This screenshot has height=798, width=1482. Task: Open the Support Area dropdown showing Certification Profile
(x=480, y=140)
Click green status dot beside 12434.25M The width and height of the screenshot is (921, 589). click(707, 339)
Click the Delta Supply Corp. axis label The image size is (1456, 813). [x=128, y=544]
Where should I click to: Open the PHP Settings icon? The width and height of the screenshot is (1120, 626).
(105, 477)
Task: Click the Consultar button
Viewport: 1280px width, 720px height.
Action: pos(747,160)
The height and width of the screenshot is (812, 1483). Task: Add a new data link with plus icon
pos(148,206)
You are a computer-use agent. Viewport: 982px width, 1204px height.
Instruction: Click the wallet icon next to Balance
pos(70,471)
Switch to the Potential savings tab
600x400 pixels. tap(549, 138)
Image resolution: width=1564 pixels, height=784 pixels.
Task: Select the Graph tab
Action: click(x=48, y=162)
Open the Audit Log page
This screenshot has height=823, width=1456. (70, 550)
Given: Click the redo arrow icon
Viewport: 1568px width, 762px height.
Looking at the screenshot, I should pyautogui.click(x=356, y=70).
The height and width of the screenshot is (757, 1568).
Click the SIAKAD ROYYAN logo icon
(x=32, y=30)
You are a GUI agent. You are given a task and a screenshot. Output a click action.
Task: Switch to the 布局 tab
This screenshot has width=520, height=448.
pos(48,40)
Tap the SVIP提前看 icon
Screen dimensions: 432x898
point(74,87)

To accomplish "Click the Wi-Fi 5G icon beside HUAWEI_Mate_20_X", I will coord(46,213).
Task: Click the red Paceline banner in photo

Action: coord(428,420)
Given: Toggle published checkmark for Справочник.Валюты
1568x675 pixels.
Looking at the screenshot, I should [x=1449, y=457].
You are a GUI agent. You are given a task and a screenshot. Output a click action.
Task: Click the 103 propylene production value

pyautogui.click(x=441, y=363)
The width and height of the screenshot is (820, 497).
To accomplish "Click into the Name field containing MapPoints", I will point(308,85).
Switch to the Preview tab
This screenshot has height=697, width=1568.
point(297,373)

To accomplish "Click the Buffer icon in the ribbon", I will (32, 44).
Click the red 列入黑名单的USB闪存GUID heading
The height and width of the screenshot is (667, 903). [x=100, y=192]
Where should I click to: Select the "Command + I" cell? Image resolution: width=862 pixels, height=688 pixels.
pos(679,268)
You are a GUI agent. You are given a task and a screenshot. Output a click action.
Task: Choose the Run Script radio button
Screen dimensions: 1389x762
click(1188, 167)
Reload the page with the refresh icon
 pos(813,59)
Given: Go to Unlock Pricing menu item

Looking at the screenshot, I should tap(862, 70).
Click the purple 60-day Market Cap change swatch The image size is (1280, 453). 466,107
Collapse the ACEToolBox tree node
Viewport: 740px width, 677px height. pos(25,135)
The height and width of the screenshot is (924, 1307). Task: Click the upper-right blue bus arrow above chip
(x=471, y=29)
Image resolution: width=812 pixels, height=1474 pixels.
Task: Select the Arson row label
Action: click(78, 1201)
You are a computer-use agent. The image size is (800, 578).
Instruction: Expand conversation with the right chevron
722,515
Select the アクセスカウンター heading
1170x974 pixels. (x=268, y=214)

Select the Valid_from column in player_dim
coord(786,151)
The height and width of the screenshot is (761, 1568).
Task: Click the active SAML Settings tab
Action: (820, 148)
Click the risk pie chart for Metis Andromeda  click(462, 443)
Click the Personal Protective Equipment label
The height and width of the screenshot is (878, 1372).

========================================

EXERCISE PROMPT: Copy out the lines above word for word, from the first line of the records through the line containing "Action: coord(428,420)".

COMPLETE OUTPUT:
This screenshot has height=798, width=1482. Task: Open the Support Area dropdown showing Certification Profile
(x=480, y=140)
Click green status dot beside 12434.25M The width and height of the screenshot is (921, 589). click(707, 339)
Click the Delta Supply Corp. axis label The image size is (1456, 813). [x=128, y=544]
Where should I click to: Open the PHP Settings icon? The width and height of the screenshot is (1120, 626).
(105, 477)
Task: Click the Consultar button
Viewport: 1280px width, 720px height.
Action: pos(747,160)
The height and width of the screenshot is (812, 1483). Task: Add a new data link with plus icon
pos(148,206)
You are a computer-use agent. Viewport: 982px width, 1204px height.
Instruction: Click the wallet icon next to Balance
pos(70,471)
Switch to the Potential savings tab
600x400 pixels. tap(549, 138)
Image resolution: width=1564 pixels, height=784 pixels.
Task: Select the Graph tab
Action: click(x=48, y=162)
Open the Audit Log page
This screenshot has height=823, width=1456. (70, 550)
Given: Click the redo arrow icon
Viewport: 1568px width, 762px height.
Looking at the screenshot, I should pyautogui.click(x=356, y=70).
The height and width of the screenshot is (757, 1568).
Click the SIAKAD ROYYAN logo icon
(x=32, y=30)
You are a GUI agent. You are given a task and a screenshot. Output a click action.
Task: Switch to the 布局 tab
This screenshot has width=520, height=448.
pos(48,40)
Tap the SVIP提前看 icon
Screen dimensions: 432x898
point(74,87)

To accomplish "Click the Wi-Fi 5G icon beside HUAWEI_Mate_20_X", I will coord(46,213).
Task: Click the red Paceline banner in photo

Action: coord(428,420)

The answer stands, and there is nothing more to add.